Copy each line of the entries that contains the word "screenshot".

Dataset items
[Start of section]
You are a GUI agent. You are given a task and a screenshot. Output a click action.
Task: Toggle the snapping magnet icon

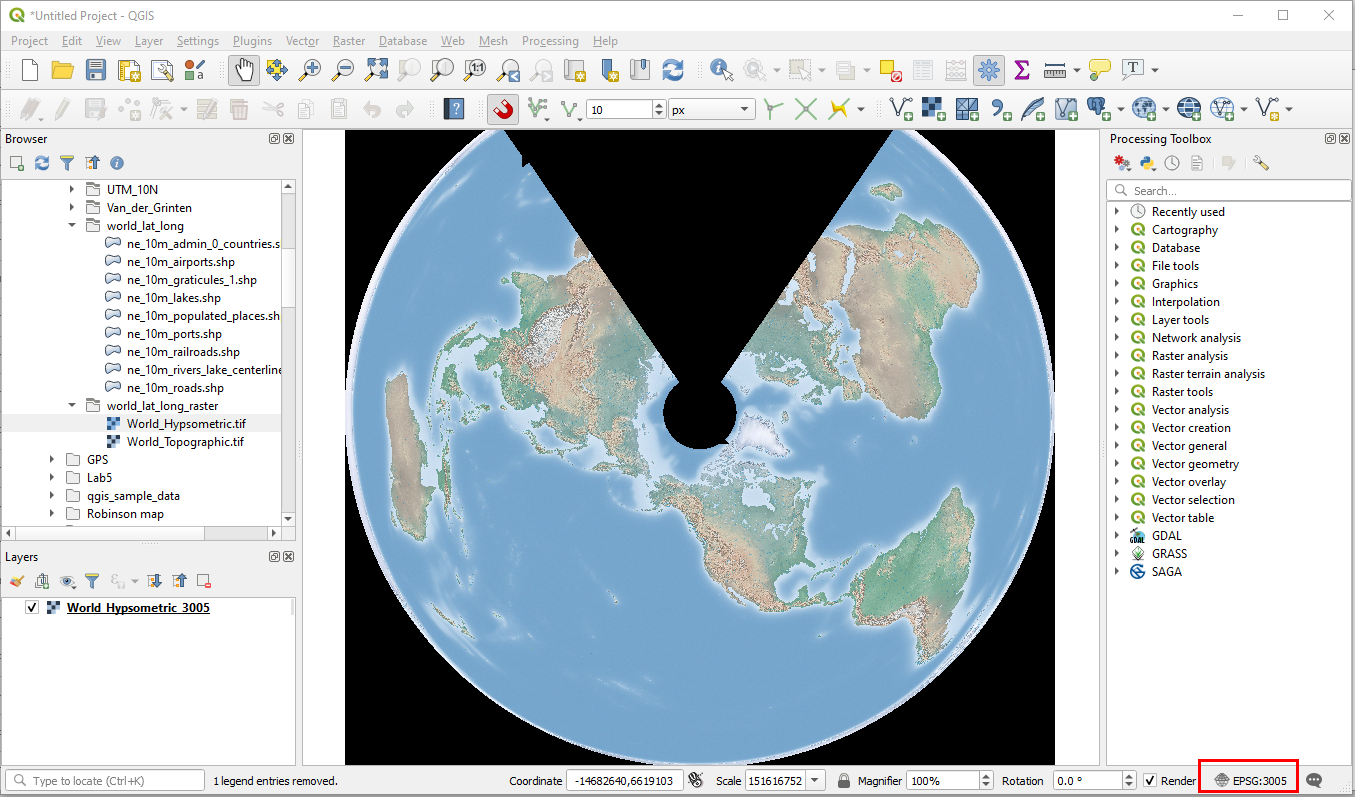point(503,109)
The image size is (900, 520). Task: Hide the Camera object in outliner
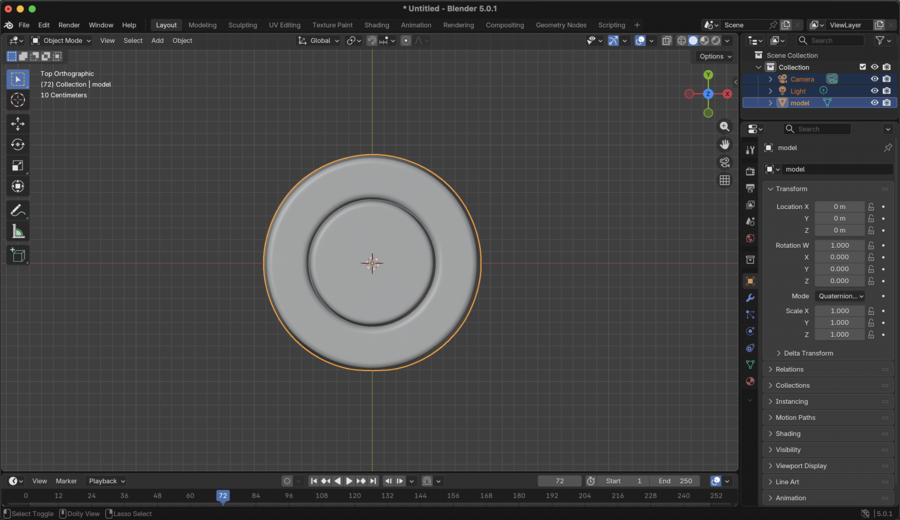click(x=874, y=79)
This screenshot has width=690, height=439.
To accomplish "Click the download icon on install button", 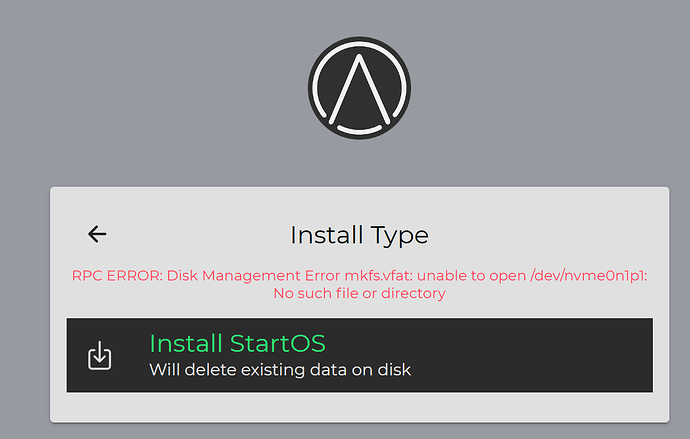I will coord(99,355).
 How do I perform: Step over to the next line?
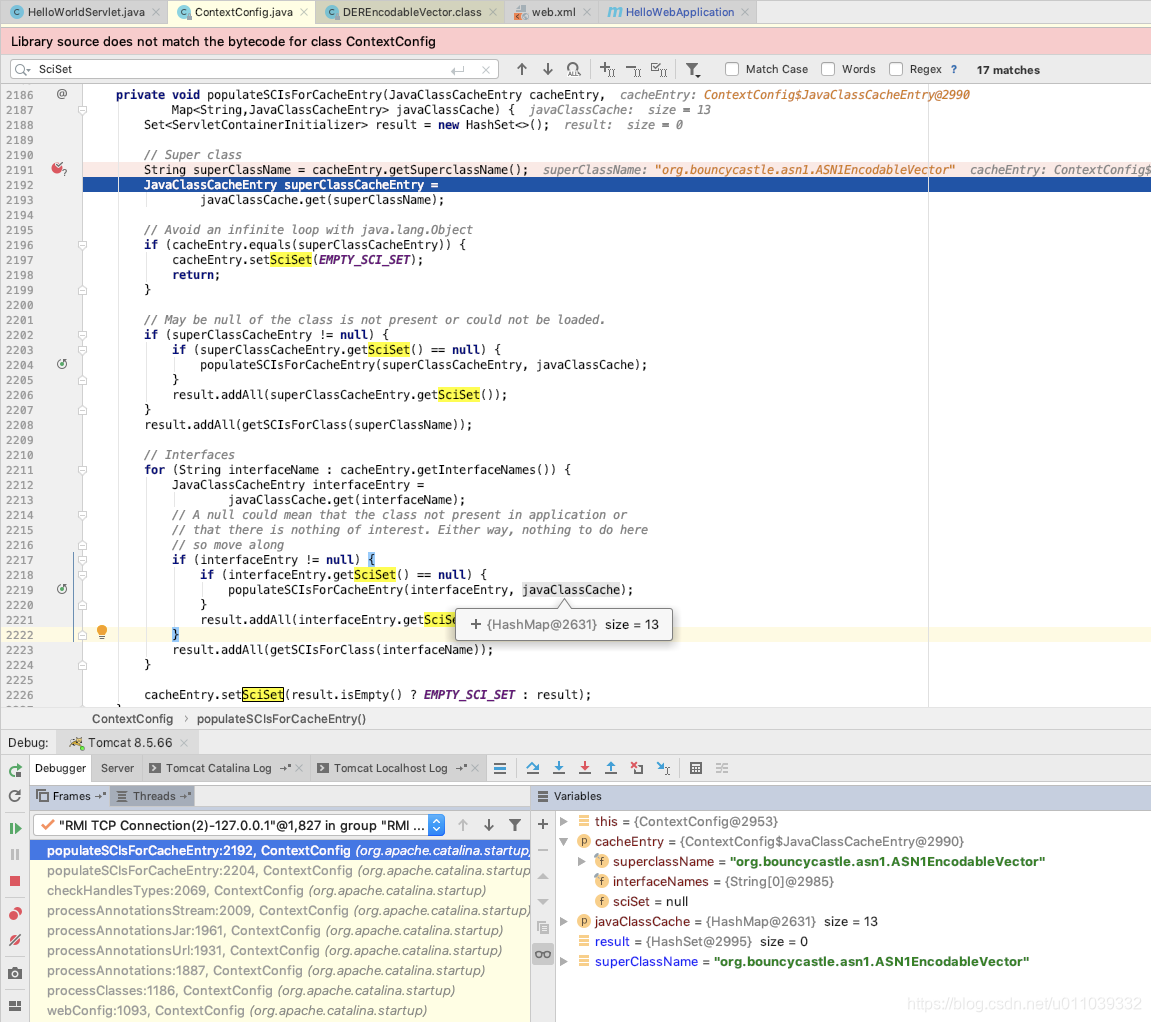(533, 768)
[End of section]
Result -
You are a GUI agent. You are given a task and a screenshot. Output a click action.
This screenshot has width=690, height=439.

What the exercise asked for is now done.